4. Llyn y Fan Fach – Brecon Beacons National Park

The Brecon Beacons are one of three Welsh National Parks. They are close to the cities of Swansea and Cardiff and brush against the border with England where lays the Forest of Dean and the Wye Valley. Most hikers choose to visit Pen y Fan (886 m), the Brecon Beacons’ highest peak.


However, to the west, in the Black Mountain range, there are a set of more rugged and untouched peaks. You can leave your vehicle at the Llyn y Fan Fach car park before embarking on a loop around the summits of Waun Lefrith (679 m) and Bannau Sir Gaer (749 m).

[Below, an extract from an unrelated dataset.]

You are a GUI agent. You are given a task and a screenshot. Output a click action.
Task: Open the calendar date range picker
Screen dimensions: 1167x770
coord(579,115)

If wild swimming is your thing, you have two opportunities to dip your toes in the icy waters of the black lakes. Llyn y Fan Fach and Llyn y Fan Fawr lie in the shadows of the ridge and offer a spectacular opportunity for a bracing swim!


5. Sycamore Gap – Northumberland National Park

Pressed against the border of Scotland is the remote Northumberland National Park. In its southern section, it is particularly well known for the ancient Hadrian’s Wall that runs through its midst.


Hadrian’s Wall was built nearly 2,000 years at the height of the Roman Empire to protect the legionnaires against blood-thirsty Britannic tribes. Today, the remains of the wall can still be seen, following a lonely ridge through the sweeping moors of the National Park.


One of the most stunning sections is between the old Roman fort of Homesteads and the iconic Sycamore Gap. It’s well worth taking a tour around Housteads before walking the Hadrian’s Wall Path to the place where a sycamore tree dips into a gulley alongside the wall. An amazing feature!